– Головня агитирует, чтоб ему лопнуть! – ругалась Головешиха.
Головня! Мамонт Петрович!
– Так он жив-здоров? – спросил Демид.
– Еще в сорок седьмом вернулся с отсидки, – небрежно кинула Головешиха, глаз не спуская с высоченного Головни. – Может, пройдут мимо.
– Я рад. Очень даже!
– Пойди тогда к нему навстречу, порадуйтесь вместе, – присоветовала Головешиха. – Сюда летит, чтоб ему окосеть.
– Мама!
– Молчи, когда не спят сычи. Мне придется отбрехиваться от заупокойного активиста, чтоб ему на лыжах разъехаться.
За Головней шли еще двое. Мамонт Петрович первым подлетел к зароду на коротких охотничьих лыжах, подшитых камусом – шкурками с голеней сохатиных ног.
Высокий и поджарый, прямой, как телеграфный столб, в полушубке и дождевике нараспашку, с двуствольным ружьем за плечами.
– Па-а-анятно! Грабишь?!
Подкинул рукавицей рыжие торчащие усики, оглянулся на своих спутников:
– Вот полюбуйтесь! Собственной персоной Авдотья Елизаровна – моя предбывшая супруга. Моментик. Как вам это нравится? И ты, Анисья?! Тэк-с! Великолепно.
Длинное, носатое, очень подвижное лицо Мамонта Головни со впалыми щеками было одним из тех лиц, о которых говорят: щека щеку ест. Пунцовое от долгого пребывания на морозе, оно будто затвердело, подернувшись медной окалиной. И дочь тут же! Его дочь Анисья, из-за которой он не раз схватывался с Головешихой еще в те годы, когда Аниска была маленькая, – вот до чего она докатилась!..
– Тэк-с, – крякнул Головня, шумно вздохнув.

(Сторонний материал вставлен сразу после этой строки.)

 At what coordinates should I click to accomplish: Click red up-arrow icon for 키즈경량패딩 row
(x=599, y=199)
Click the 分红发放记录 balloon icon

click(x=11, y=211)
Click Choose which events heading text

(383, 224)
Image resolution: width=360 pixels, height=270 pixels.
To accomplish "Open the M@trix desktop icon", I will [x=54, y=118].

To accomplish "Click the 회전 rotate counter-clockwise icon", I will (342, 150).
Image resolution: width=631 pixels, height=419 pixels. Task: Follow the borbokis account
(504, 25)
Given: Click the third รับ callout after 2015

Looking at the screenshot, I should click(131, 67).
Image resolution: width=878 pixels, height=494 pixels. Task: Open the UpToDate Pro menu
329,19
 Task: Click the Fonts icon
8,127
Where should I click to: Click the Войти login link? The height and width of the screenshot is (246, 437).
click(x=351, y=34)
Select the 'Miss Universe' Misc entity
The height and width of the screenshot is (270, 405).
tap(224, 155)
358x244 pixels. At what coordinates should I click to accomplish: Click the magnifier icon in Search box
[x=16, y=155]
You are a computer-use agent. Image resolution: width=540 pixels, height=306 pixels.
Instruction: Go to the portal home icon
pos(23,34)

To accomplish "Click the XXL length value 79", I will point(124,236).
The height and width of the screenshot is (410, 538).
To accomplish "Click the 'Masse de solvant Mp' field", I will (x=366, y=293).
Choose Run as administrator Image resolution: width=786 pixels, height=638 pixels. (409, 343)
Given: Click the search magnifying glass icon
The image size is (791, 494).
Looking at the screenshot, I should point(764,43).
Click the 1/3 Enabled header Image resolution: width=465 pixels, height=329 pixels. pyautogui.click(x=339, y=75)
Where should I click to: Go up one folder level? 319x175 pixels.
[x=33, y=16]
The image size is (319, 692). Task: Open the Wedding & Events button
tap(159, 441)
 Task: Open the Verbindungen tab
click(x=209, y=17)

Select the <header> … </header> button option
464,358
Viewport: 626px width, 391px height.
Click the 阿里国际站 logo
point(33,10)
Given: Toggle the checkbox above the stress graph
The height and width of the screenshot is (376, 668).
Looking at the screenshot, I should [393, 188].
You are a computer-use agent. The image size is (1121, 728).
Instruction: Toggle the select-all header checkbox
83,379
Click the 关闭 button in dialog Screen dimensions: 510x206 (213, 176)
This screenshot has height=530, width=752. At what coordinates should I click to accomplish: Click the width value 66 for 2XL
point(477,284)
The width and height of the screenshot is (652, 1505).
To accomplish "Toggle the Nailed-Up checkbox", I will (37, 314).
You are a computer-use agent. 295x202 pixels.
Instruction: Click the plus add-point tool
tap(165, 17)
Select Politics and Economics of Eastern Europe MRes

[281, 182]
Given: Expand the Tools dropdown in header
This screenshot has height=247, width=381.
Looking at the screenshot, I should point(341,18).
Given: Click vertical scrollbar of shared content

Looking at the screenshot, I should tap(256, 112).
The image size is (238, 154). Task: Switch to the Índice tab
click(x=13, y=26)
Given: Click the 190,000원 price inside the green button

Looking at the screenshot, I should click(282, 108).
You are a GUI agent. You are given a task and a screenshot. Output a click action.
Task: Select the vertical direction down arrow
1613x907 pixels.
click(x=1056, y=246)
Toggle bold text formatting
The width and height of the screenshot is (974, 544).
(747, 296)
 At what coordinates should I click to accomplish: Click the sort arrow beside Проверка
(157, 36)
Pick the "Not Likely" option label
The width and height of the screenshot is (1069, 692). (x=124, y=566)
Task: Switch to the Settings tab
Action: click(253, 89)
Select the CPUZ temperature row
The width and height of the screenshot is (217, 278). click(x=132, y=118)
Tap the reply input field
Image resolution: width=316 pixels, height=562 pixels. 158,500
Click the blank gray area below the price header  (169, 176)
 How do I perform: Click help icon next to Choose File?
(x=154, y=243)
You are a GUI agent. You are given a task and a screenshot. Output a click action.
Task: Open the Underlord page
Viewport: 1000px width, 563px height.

Двое других охотников помалкивали. Один из них, участковый милиционер Гриша – медлительный, тихий, недоуменно косился на незнакомца в белом полушубке; второй – здоровенный вислоусый Егор Андреянович, бывший партизан отряда Головни, поглядывал на Анисью с Головешихой с некоторым участием: не наша, мол, вина, что налетел на тебя твой бывший супруг. Демид, в стороне от всех, у зарода, чувствовал себя подавленно. Мамонт Петрович показался ему каким-то жалким, прихлопнутым, хотя и держался воинственно. Жалел Анисью-Уголька. Она ни за что влипла – уж в этом-то был уверен Демид. Головешиха самого сатану запутает и обведет вокруг пальца.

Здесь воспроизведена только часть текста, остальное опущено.